The
CDC reports 2006 for the first time since 1971, America's fertility climbed above replacemenet level (from 2.053.5 in 2005 to 2.100.5 in 2006).
It takes 2.1 births per woman to replace the population. In the European Union in 2006, the total fertility rate was
1.47 children per woman. The married women's birth rate ticked up a notch, rising from 87.3 births per 1000 married woman to 88 births per 1000 married woman.
That's about it for the good news. Unwed births are up, up, up.
The total number of babies born to unwed mothers in 2006 was 1,642,000, "the highest number ever recorded in the U.S.," according to the CDC. 115,000 more babies were born out of wedlock in 2006 than in 2005. The unmarried birth rate (which is the likelihood that any given single woman gives birth) jumped 7 percent in that one single year. The proportion of births outside of marriage jumped from a record 36.9 percent to a record 38.5 percent. As recently as 1990, only 37 percent of births to women in their early twenties (20 to 24) were nonmarital: now it's 58 percent. Even 31 percent of births to women in their late twenties (25-29) are out of wedlock.
Married women are still more likely to have babies than single women — but the relationship between marriage and children is rapidly dwindling.
Utah is the most distinctive state. It has by far the lowest proportion of births out of wedlock (19 percent), far outpacing the next-best state, New Hampshire (29 percent). This is particularly notable when combined with the fact that Utah also has the highest total fertility rate (2.6 births per woman).

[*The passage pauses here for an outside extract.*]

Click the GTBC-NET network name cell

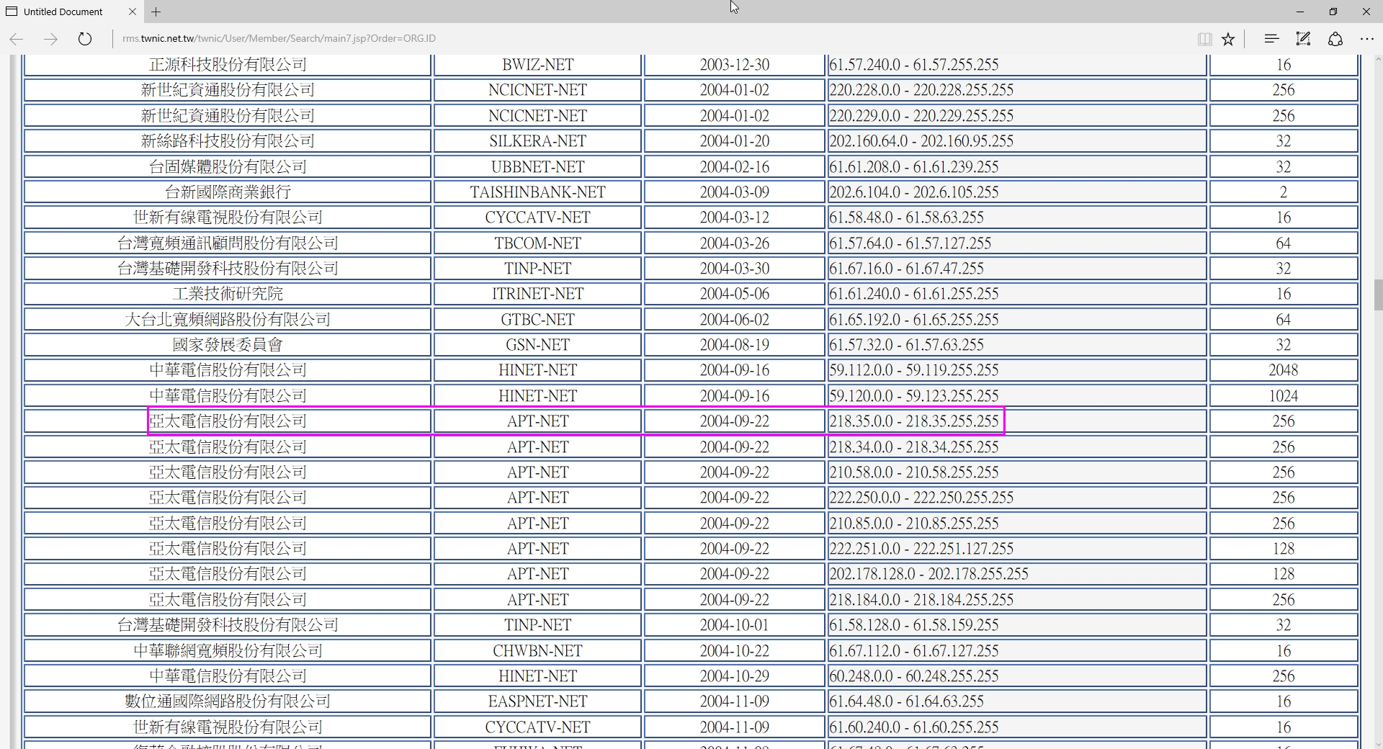537,320
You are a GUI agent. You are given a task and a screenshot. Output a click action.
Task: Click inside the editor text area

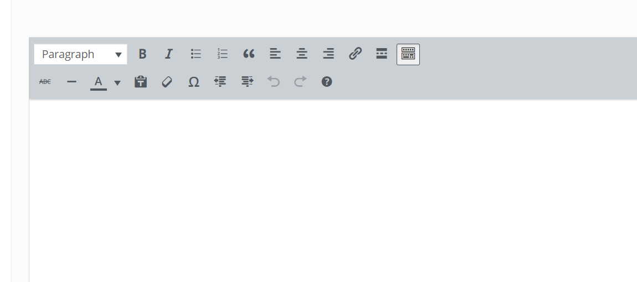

Something different is happening in Utah.
Unlike Shos, I consider humans to be the most important un-renewable resource the planet has.
Recent declines in sustainable birth rates through all of Easter and Western Europe and the one child program in China, which, as an unintended consequence encourages a society that values male children above female to select the sex of that one child, is causing dramatic populations swings throughout much of the area.
As a consequence, Islamic populations are rapidly become the dominate socio/religious/political power in region that have never been at risk in the past.
That’s bad news for any society that values freedom and non-secularism; say, like us.